(Source data begins)
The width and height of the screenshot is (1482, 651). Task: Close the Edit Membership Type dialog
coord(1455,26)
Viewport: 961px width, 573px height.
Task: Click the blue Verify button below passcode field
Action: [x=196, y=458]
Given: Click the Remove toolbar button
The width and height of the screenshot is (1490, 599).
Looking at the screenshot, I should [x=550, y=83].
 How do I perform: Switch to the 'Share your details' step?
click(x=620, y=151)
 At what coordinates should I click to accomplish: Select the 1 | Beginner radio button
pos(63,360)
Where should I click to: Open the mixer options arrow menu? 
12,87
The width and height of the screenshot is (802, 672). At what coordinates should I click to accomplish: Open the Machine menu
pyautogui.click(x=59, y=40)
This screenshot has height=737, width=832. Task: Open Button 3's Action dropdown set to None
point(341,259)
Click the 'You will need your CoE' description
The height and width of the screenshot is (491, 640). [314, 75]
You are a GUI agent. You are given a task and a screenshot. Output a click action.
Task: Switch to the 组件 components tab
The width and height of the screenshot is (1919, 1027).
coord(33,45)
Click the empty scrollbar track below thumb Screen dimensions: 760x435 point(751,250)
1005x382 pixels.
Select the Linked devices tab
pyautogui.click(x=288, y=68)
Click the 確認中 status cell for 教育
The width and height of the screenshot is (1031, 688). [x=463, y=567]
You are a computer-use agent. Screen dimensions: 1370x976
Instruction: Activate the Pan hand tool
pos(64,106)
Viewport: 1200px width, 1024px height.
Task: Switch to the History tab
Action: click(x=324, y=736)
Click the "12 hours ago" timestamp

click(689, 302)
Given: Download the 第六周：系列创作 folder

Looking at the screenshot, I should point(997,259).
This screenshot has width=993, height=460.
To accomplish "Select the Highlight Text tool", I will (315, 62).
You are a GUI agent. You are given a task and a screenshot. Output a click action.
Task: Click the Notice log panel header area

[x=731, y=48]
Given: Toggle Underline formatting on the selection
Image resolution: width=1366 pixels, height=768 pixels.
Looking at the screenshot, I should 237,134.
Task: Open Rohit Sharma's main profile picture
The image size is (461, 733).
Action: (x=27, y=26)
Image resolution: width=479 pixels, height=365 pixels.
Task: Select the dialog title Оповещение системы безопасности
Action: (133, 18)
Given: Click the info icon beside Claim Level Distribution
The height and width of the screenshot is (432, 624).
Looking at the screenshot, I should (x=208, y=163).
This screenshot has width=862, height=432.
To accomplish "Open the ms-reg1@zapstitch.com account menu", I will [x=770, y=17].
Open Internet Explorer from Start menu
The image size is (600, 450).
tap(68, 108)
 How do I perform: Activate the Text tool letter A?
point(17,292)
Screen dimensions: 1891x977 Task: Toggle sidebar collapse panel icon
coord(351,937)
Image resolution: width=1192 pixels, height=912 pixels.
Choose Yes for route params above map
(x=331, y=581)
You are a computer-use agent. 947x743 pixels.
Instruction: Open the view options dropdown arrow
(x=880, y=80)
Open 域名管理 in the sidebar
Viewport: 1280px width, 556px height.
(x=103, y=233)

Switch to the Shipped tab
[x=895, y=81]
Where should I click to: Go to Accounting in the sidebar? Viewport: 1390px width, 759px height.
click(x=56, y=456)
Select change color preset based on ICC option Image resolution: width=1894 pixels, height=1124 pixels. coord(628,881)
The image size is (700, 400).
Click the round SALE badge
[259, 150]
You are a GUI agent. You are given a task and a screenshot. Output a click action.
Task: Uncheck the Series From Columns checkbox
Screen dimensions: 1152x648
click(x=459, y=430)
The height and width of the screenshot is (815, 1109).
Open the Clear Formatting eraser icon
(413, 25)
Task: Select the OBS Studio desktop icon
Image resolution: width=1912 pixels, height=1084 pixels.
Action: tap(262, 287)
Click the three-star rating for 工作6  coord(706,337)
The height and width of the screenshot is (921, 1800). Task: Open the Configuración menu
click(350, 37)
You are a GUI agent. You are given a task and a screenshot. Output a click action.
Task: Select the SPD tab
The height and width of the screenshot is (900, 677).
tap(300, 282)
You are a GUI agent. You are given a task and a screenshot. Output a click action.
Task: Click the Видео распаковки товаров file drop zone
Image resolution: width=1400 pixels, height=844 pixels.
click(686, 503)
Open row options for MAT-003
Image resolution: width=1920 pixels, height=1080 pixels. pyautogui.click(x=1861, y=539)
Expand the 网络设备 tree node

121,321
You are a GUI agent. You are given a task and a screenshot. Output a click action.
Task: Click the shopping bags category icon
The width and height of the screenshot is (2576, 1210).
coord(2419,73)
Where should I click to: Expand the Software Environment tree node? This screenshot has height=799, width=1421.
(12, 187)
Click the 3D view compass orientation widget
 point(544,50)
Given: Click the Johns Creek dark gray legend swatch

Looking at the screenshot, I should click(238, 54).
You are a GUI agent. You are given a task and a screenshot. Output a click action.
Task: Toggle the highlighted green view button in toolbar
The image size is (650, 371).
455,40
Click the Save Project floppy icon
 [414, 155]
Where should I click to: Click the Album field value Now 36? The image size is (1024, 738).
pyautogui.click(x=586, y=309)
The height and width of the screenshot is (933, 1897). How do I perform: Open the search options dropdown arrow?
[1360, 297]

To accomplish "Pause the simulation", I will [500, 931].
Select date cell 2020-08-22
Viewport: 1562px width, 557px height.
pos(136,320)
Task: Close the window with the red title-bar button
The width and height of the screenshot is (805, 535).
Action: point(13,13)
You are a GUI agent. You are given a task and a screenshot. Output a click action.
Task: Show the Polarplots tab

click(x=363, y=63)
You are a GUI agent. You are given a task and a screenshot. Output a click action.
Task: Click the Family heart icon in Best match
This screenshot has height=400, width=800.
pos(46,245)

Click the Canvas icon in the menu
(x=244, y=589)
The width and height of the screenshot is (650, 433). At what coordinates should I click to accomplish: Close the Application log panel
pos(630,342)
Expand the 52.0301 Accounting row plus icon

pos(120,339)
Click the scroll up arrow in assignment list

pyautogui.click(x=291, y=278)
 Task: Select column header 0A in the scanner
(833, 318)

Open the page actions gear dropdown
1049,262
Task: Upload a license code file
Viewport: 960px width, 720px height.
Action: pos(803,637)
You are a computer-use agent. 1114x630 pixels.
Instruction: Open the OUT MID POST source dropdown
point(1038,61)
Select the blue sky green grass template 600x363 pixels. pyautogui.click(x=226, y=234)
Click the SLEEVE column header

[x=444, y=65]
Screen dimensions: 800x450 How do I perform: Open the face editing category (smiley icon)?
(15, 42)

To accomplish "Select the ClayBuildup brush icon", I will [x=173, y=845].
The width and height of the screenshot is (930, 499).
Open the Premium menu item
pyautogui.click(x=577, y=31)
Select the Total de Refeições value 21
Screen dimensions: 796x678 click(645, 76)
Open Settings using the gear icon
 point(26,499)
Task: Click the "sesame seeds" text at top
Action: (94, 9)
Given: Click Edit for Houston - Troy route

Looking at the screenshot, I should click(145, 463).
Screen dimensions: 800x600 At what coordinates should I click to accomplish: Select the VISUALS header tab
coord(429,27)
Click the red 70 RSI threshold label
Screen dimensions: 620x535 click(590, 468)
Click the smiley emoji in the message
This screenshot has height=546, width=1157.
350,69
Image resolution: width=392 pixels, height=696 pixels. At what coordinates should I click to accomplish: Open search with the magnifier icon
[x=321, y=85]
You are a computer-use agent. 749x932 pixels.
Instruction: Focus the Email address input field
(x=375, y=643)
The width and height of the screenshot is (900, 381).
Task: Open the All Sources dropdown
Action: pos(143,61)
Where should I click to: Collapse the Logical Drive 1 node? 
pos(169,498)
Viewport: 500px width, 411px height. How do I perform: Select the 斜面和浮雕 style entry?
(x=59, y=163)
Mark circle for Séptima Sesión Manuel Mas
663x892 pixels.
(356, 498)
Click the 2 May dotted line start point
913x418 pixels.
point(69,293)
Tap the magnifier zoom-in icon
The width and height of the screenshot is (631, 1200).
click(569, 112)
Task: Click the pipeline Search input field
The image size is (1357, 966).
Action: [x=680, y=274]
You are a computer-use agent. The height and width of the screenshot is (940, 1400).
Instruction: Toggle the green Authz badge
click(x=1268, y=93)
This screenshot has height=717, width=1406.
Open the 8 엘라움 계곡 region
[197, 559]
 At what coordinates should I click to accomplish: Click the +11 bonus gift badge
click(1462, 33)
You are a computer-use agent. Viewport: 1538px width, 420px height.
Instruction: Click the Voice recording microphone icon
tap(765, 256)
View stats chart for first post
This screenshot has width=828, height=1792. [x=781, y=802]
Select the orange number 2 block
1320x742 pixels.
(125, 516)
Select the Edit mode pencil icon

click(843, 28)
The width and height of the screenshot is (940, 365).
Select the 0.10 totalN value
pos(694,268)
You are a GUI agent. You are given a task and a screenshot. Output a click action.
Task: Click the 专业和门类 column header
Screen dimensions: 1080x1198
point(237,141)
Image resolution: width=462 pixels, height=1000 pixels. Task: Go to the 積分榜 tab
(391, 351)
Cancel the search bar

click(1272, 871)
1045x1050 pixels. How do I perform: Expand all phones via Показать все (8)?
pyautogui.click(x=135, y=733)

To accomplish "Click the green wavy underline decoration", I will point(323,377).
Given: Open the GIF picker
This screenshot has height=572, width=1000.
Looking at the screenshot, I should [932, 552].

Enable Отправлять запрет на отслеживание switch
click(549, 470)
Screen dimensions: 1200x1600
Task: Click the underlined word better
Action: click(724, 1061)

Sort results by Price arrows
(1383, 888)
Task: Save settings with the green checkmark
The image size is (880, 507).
(Source data ends)
--- Work request ---
An answer consisting of the number alone is required: how many lines in the entries hold the string "toolbar"?

--- Answer box ---
2